Information shown section start
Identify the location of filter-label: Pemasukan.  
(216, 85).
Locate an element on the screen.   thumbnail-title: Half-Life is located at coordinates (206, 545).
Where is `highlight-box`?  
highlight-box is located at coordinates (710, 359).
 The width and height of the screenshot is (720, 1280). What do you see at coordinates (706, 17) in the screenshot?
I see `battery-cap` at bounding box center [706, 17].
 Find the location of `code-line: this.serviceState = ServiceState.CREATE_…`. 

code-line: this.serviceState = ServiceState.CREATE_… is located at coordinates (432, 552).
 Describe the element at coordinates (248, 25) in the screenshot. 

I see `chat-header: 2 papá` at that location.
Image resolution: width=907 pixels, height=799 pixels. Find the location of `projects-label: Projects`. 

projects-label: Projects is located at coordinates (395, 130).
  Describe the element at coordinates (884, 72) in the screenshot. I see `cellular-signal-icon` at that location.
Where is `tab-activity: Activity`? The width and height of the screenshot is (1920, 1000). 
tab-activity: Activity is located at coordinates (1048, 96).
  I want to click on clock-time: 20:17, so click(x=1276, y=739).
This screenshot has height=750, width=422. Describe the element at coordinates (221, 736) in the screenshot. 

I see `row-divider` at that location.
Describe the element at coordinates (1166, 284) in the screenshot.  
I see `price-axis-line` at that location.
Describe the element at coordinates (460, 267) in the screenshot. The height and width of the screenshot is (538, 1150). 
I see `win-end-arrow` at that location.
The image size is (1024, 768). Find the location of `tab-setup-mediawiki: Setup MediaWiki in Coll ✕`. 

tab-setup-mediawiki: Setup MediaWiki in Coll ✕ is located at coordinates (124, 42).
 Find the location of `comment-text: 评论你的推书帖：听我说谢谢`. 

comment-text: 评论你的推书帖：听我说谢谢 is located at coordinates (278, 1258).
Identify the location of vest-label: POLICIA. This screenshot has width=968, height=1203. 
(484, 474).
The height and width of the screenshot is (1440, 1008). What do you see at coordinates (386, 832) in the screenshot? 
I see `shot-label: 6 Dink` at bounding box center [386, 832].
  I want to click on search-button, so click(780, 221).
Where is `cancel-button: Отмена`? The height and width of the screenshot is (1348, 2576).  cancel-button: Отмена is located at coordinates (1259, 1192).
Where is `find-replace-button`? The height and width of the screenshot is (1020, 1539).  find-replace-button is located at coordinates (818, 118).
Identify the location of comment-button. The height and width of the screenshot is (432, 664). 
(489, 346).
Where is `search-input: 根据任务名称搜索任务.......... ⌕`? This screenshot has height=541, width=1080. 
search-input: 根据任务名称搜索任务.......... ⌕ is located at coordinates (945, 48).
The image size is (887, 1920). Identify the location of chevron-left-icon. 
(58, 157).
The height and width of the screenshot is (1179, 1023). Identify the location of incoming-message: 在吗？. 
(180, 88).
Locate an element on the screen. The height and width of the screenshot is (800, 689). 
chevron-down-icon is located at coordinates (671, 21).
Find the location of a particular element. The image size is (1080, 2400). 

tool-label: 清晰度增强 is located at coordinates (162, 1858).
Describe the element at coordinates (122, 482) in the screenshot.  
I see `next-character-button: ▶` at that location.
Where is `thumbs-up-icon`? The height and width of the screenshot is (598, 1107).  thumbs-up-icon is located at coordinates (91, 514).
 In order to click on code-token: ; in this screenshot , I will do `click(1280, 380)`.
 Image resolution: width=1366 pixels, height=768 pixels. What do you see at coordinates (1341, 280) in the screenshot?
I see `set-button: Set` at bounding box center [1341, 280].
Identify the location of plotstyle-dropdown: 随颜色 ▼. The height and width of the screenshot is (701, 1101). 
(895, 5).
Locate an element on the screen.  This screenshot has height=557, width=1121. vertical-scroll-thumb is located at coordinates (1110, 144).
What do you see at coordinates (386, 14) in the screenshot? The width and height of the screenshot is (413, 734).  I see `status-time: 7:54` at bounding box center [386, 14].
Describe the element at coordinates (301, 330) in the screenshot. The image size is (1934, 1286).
Information shown section end
Task:
Quote the lines from the start of the listing through the line containing "coordinates (206, 545).", both included, copying each one verbatim.

Written solution:
Identify the location of filter-label: Pemasukan.  
(216, 85).
Locate an element on the screen.   thumbnail-title: Half-Life is located at coordinates (206, 545).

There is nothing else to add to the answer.